Their star may be catcher Salvador Perez, who will start the year on the disabled list. Perez’ stat line was .331/.361/.473 in just 158 plate appearances a year ago. Outfielder Lorenzo Cain will get to play a full year after being blocked by Melky Cabrera. Cain hit .303 in 181 plate appearances last year.
The Royals ace will be James Shields, who comes over for heralded prospect Wil Meyers.
The Indians have a new manager, Terry Francona, and paid big money to get free agents Nick Swisher, Michael Bourn, Brett Meyers, and Mark Reynolds.
Their rotation has potential, but has question marks. Justin Masterson won 11 games last year with a 4.93 ERA and Ubaldo Jimenez lost 17 games. Brett Meyers was a reliever last year, and will have to get used to being in the rotation again. Their closer, Chris Perez is their strongest pitching option.

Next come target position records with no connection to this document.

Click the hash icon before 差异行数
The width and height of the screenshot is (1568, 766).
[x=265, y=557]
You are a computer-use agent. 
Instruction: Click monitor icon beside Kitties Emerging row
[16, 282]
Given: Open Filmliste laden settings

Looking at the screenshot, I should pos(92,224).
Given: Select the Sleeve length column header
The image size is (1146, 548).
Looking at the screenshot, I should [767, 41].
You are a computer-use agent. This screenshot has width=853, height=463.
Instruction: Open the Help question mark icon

Perez had 39 saves in 2012 for the Indians.
The Twins finished in last place last year, and are young again. Joe Mauer and Justin Morneau, the M&M boys’, will lead the team.

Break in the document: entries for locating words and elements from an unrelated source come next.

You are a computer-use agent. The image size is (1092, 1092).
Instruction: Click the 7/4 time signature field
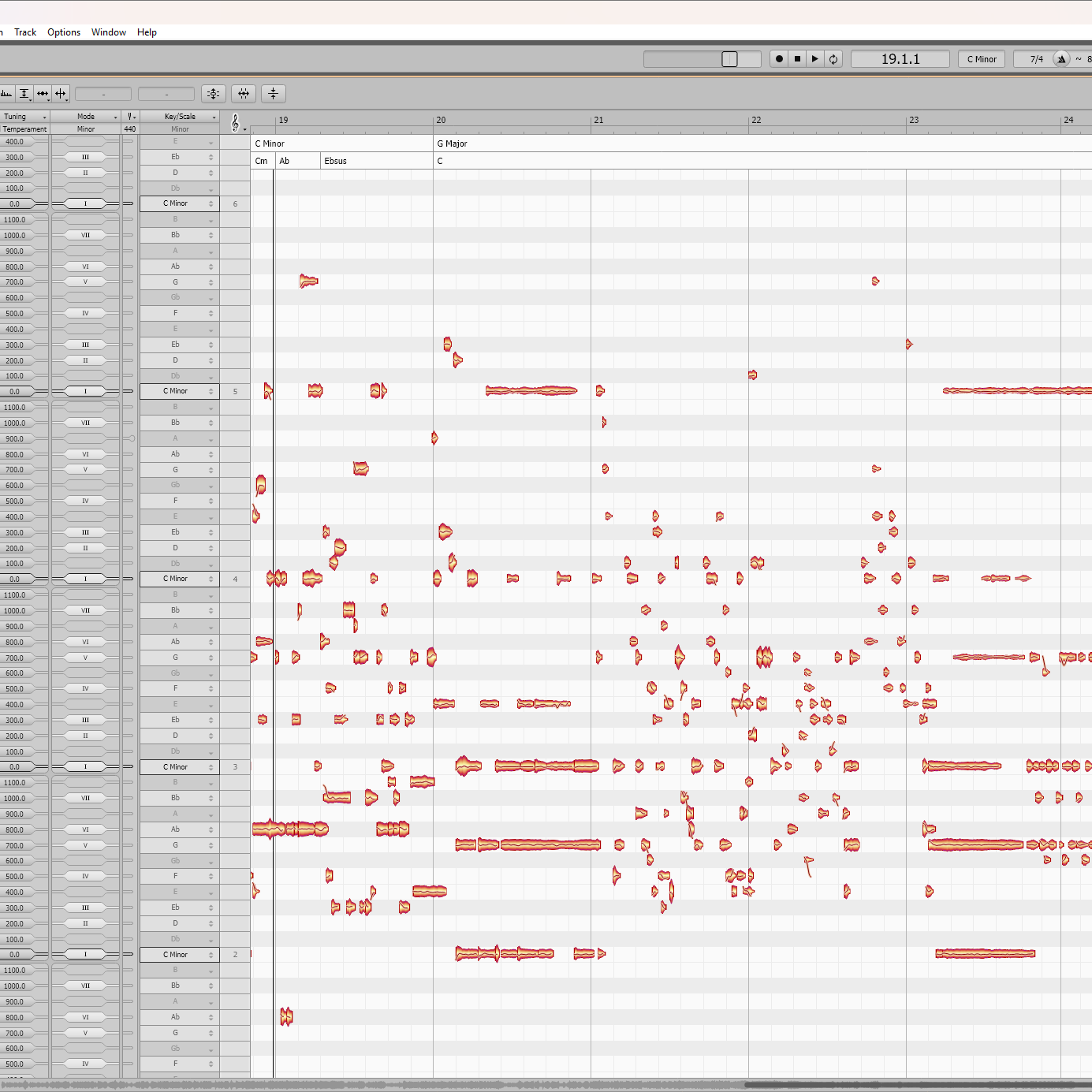point(1035,59)
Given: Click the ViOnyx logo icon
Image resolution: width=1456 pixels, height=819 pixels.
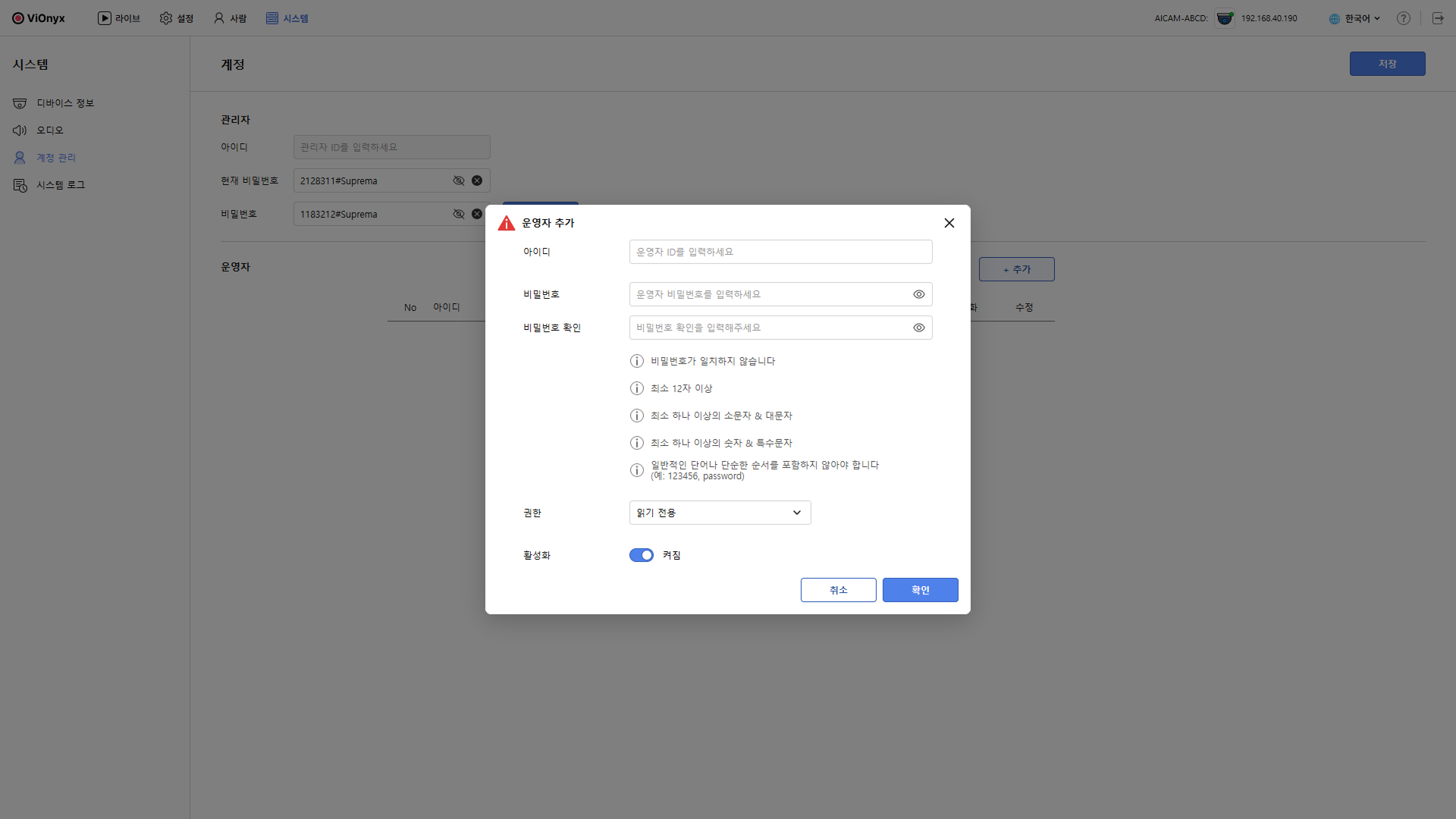Looking at the screenshot, I should (x=18, y=18).
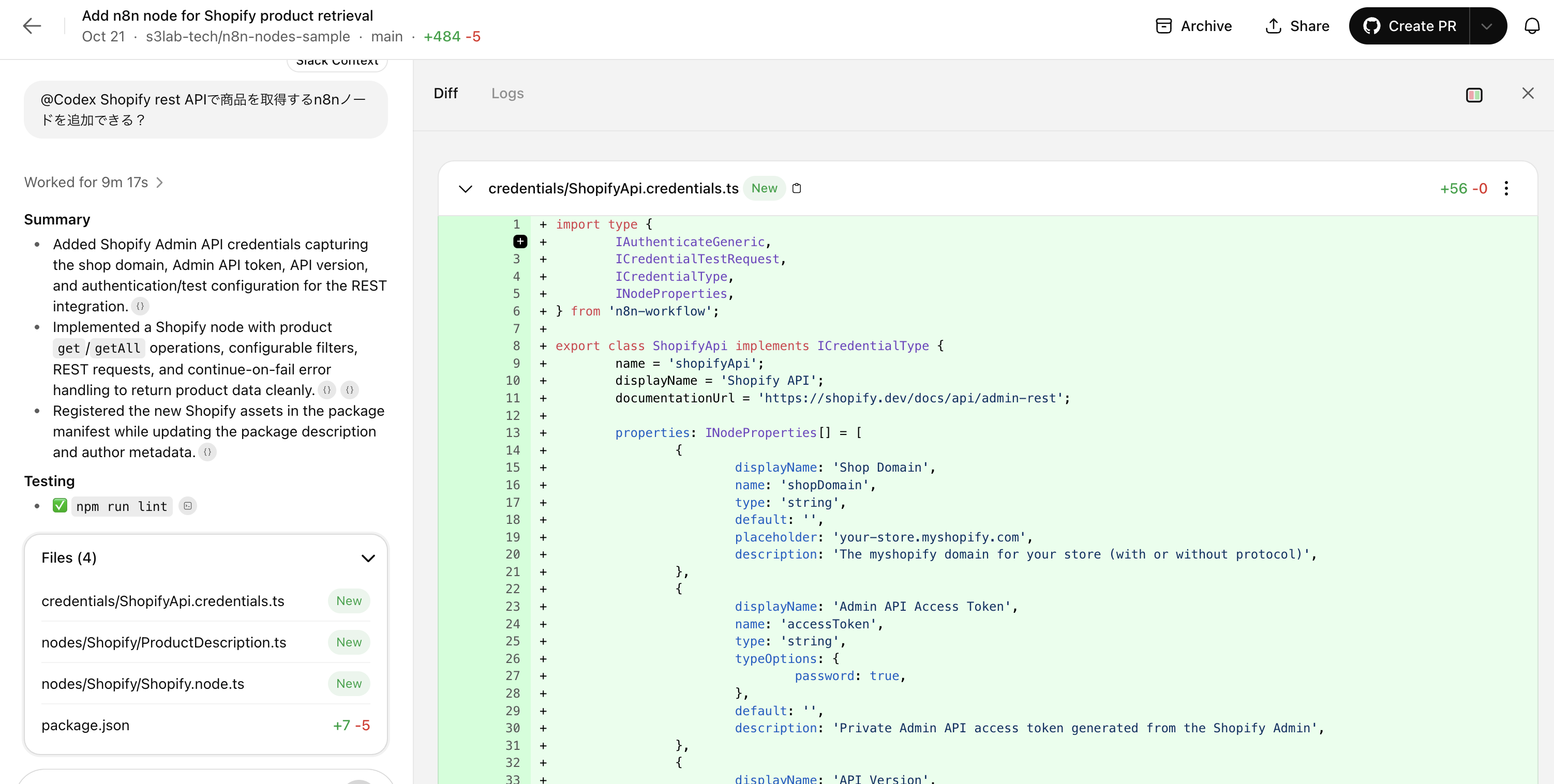
Task: Copy the credentials file path icon
Action: [x=796, y=189]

The Twins traded away Ben Revere and Denard Span to make room for outfield prospect Aaron Hicks. Hicks had a fantastic Spring Training, as he hit .350/.397/.650 with four home runs, 16 RBIs, 16 runs, and three stolen bases.
Trevor Plouffe will also look to build off a strong 2012. Last year, the third baseman hit .235 with 24 home runs, 99 hits, 56 runs, 55 RBIs in 119 games played.
Their biggest weakness last year was their pitching. In the offseason, they bolstered the pitching as Opening Day starter, Vance Worley comes from Philadelphia. His best year was in 2011 when he went 11-3 with an 3.01 ERA and 119 strikeouts.
Scott Diamond is ready to build off his fantastic rookie season, where he went 12-9 with a 3.54 ERA and 90 strikeouts. Diamond is scheduled to be back April 12 in the rotation after suffering an injury.
Glen Perkins is the Twins’ closer, after going 3-1 with a 2.56 ERA and 16 of 20 in save opportunities.
It should be a fun year for baseball fans as they cannot wait for the umpire to yell, “Play ball!”